Stored records:
= = = = = = =

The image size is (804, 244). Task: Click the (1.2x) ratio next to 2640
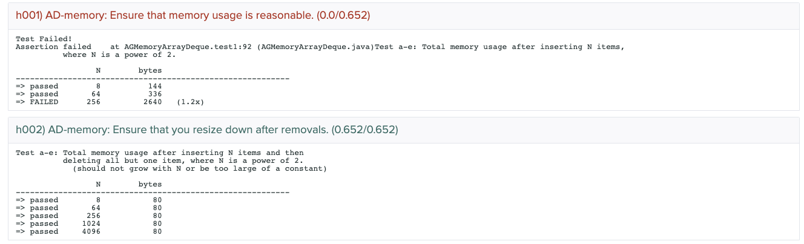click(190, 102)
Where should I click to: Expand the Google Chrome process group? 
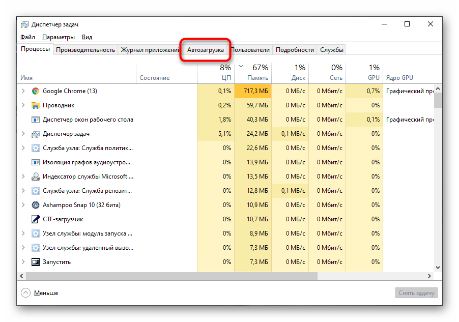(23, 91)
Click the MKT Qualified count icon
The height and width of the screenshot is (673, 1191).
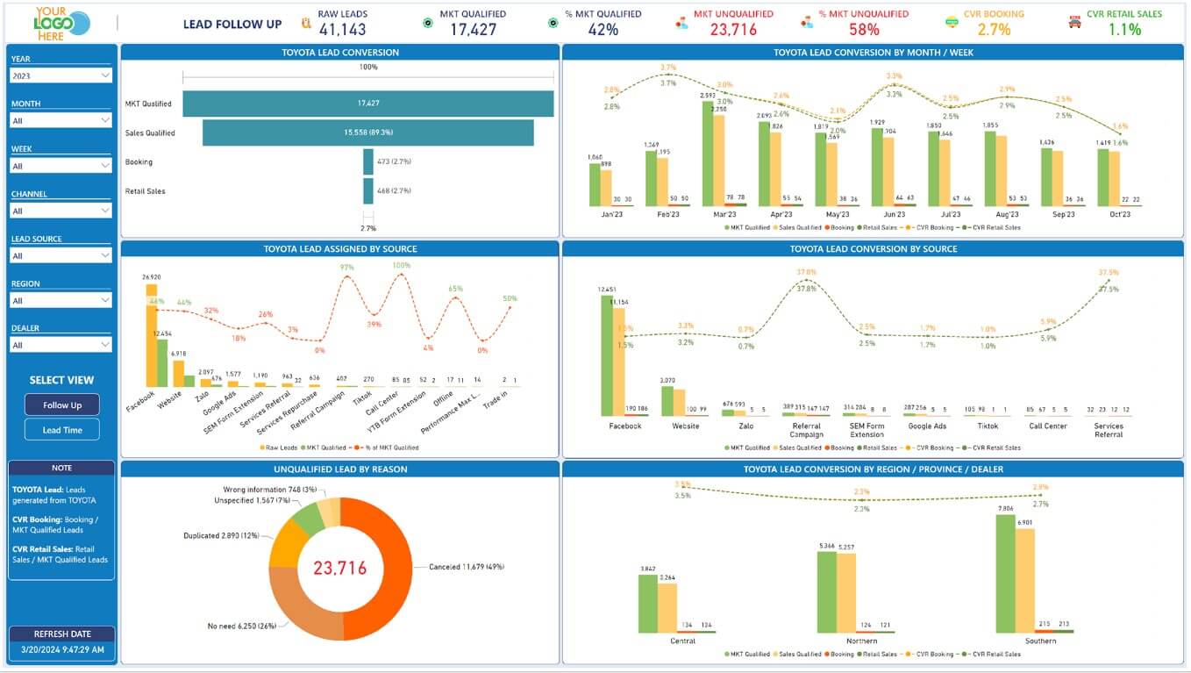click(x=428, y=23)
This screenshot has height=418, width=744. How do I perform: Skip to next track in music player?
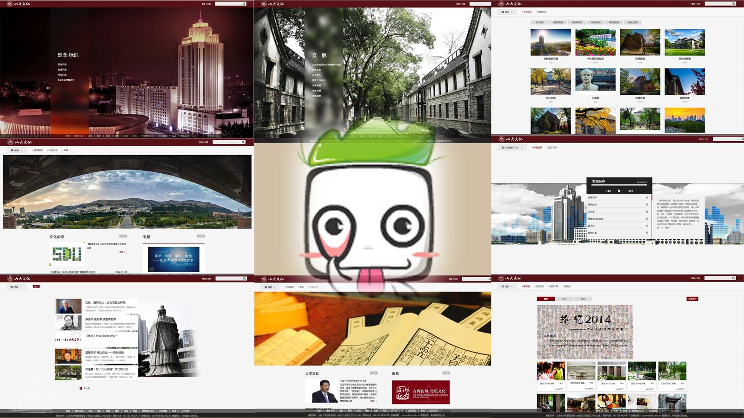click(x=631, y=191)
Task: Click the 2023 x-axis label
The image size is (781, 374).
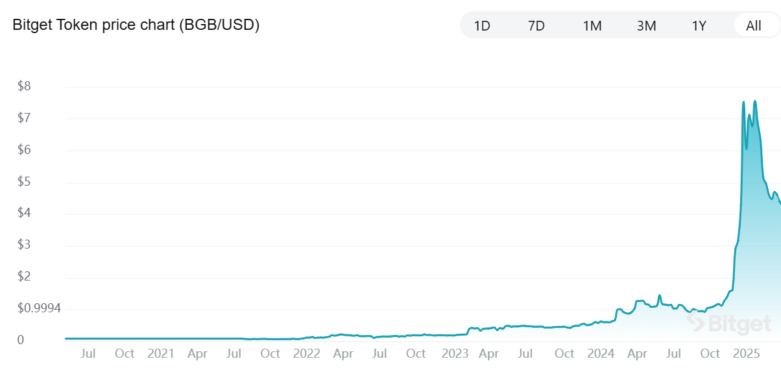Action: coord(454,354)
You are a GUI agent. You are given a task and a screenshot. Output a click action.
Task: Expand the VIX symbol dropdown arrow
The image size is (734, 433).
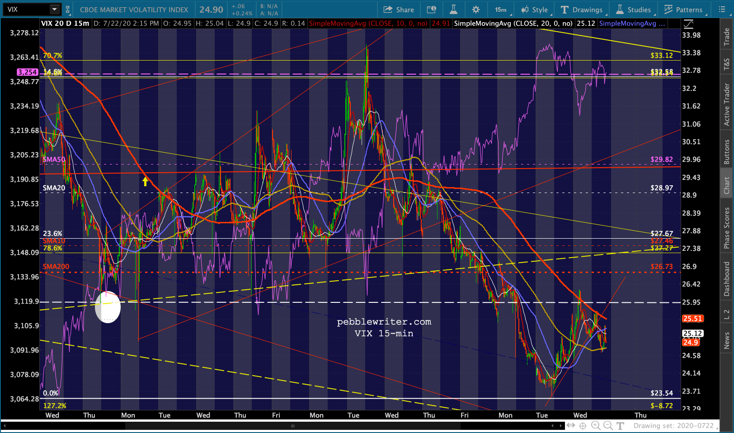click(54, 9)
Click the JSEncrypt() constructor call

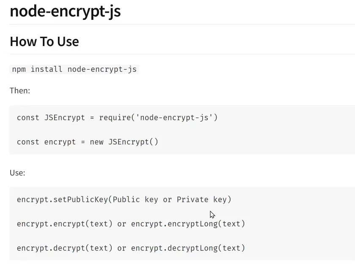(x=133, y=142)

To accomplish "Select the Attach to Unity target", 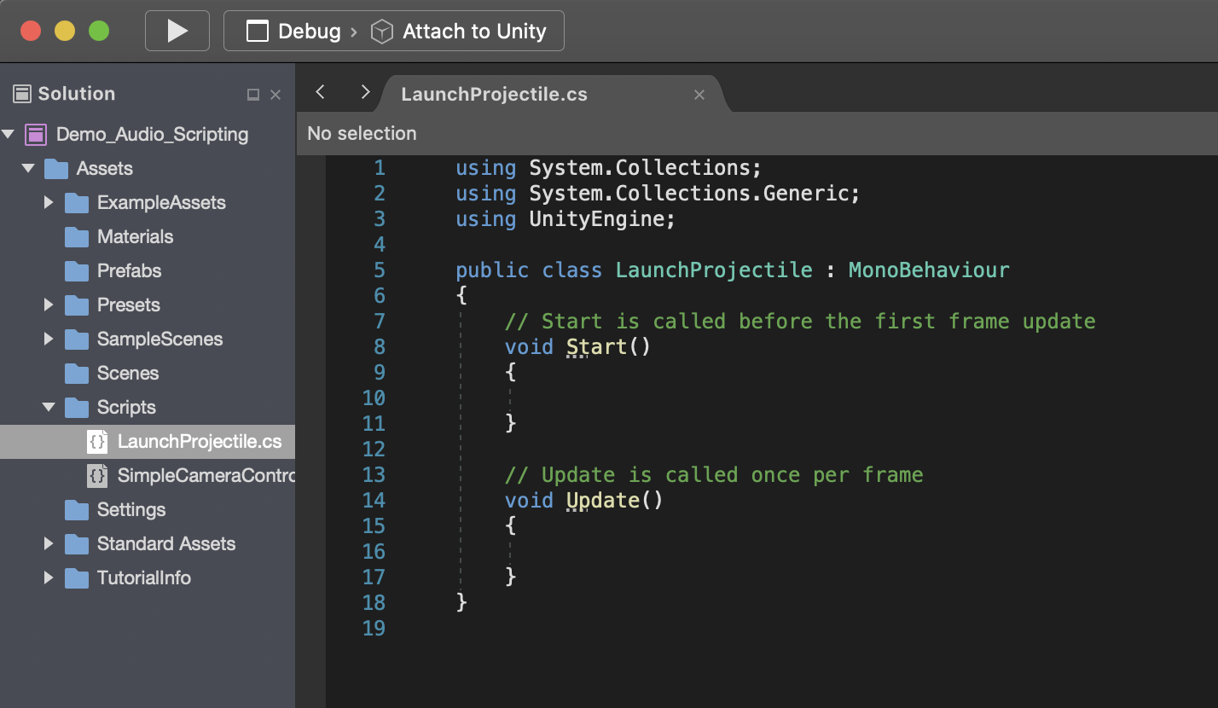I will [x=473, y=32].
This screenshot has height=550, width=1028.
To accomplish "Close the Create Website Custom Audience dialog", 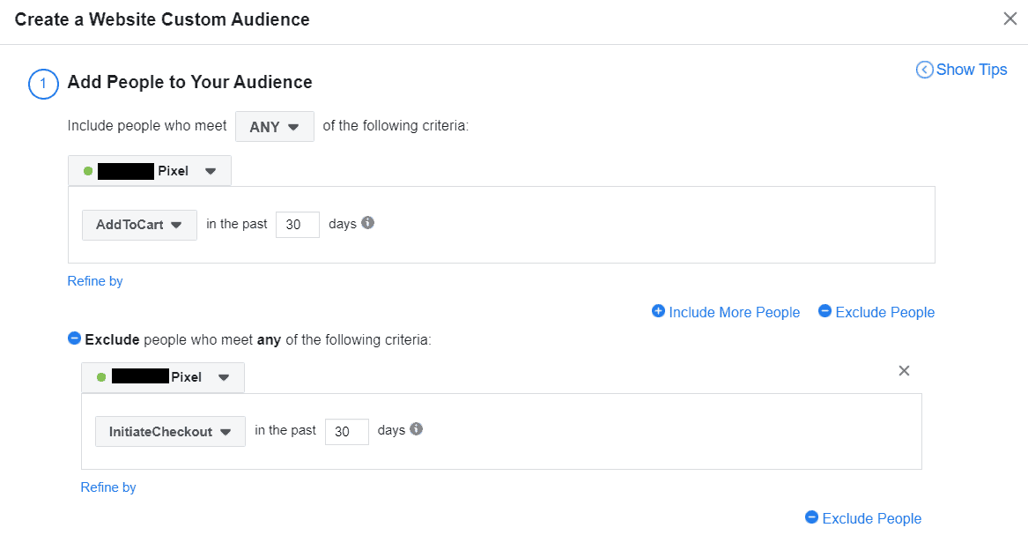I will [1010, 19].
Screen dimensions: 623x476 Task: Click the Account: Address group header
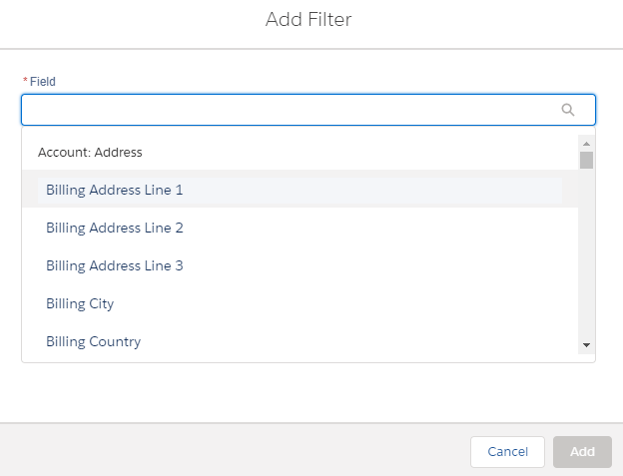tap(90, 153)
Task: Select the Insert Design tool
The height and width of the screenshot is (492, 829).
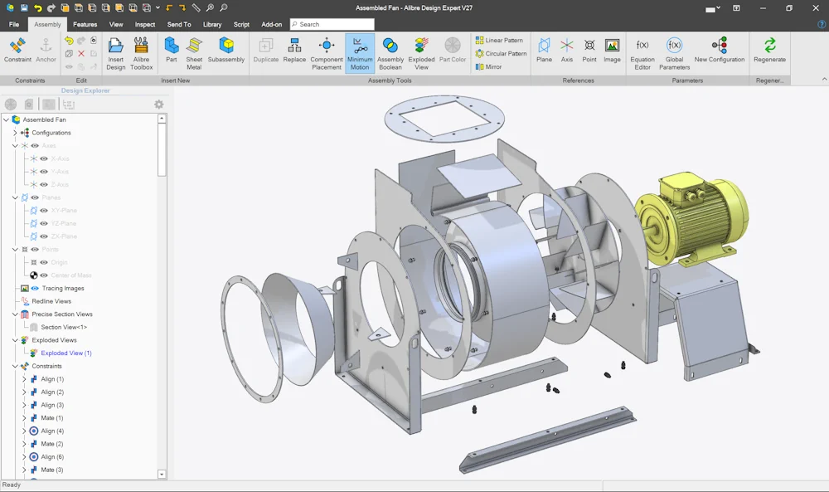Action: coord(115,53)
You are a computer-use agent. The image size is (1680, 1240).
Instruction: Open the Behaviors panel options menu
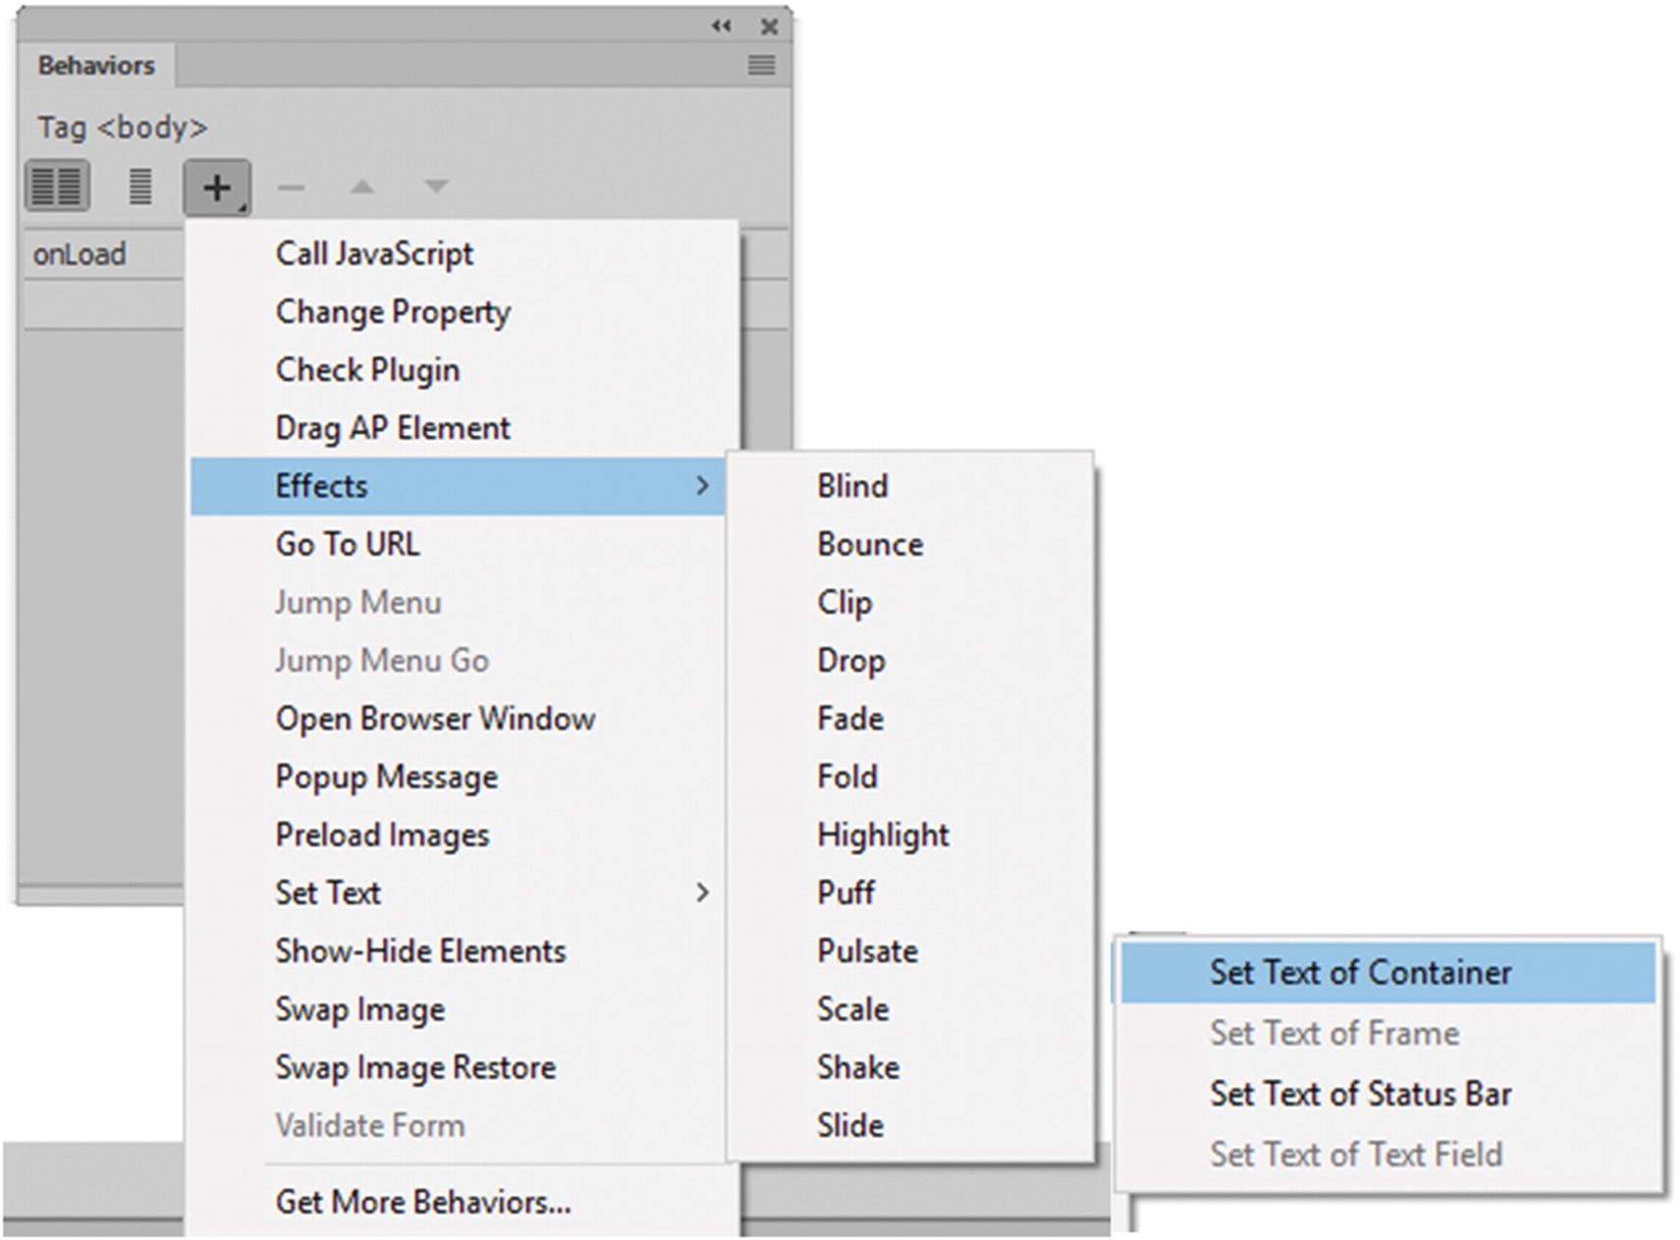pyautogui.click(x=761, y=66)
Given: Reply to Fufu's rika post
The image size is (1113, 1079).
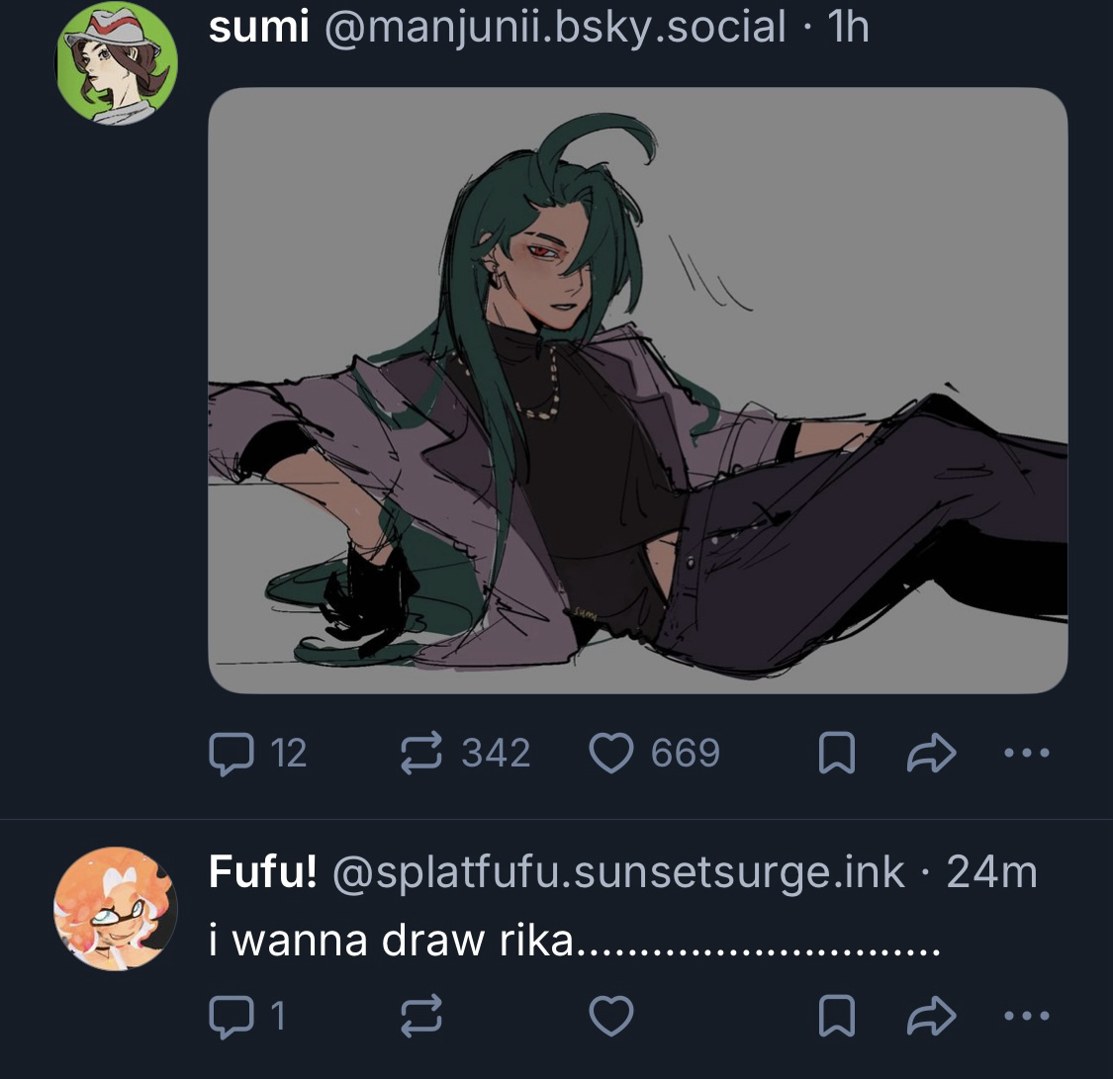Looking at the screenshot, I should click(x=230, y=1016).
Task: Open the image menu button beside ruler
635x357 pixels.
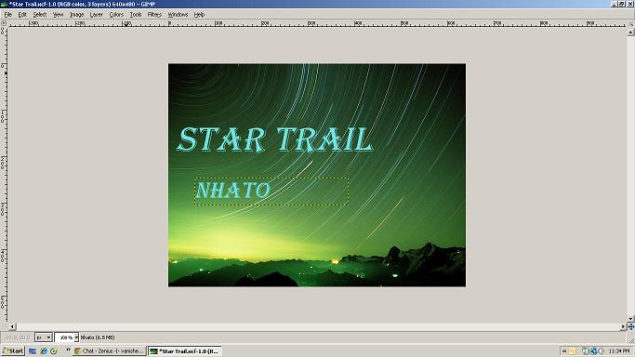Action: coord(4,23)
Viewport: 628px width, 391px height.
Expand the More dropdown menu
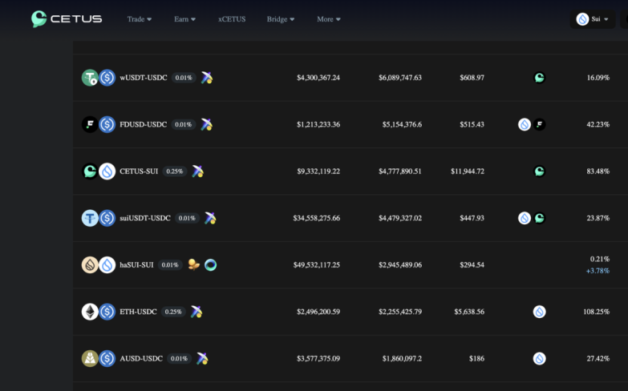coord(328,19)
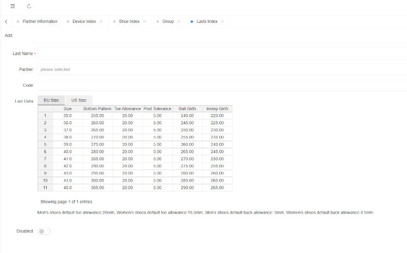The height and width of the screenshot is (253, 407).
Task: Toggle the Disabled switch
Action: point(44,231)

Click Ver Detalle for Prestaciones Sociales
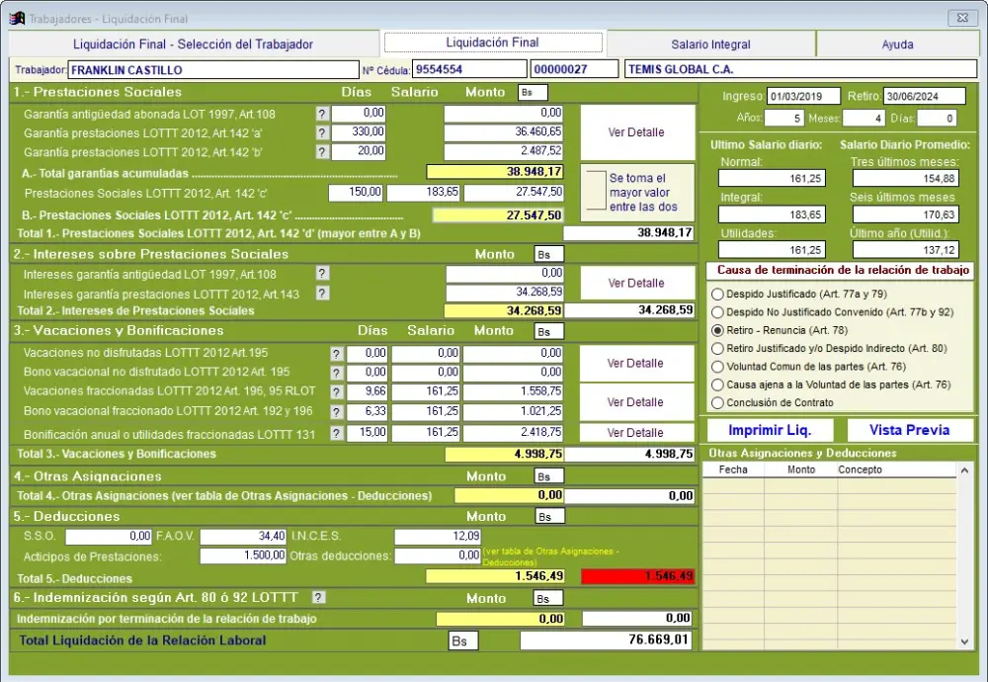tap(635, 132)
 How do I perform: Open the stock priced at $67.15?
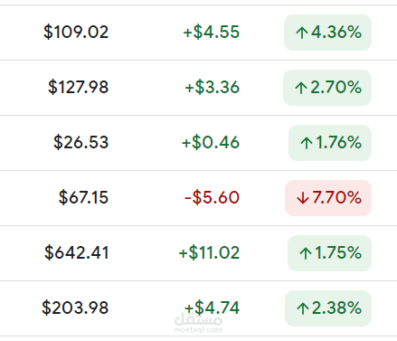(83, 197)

= = = = = = =

• _WHAT THE EXERCISE ASKS_: Reproduce word for word the lines running from the line with "Click Ver Detalle for Prestaciones Sociales" through the end of the data, both included, and nothing else; leave out the pictures.

• _EXERCISE RESPONSE_:
Click Ver Detalle for Prestaciones Sociales
tap(635, 132)
 How do I perform: Open the stock priced at $67.15?
(83, 197)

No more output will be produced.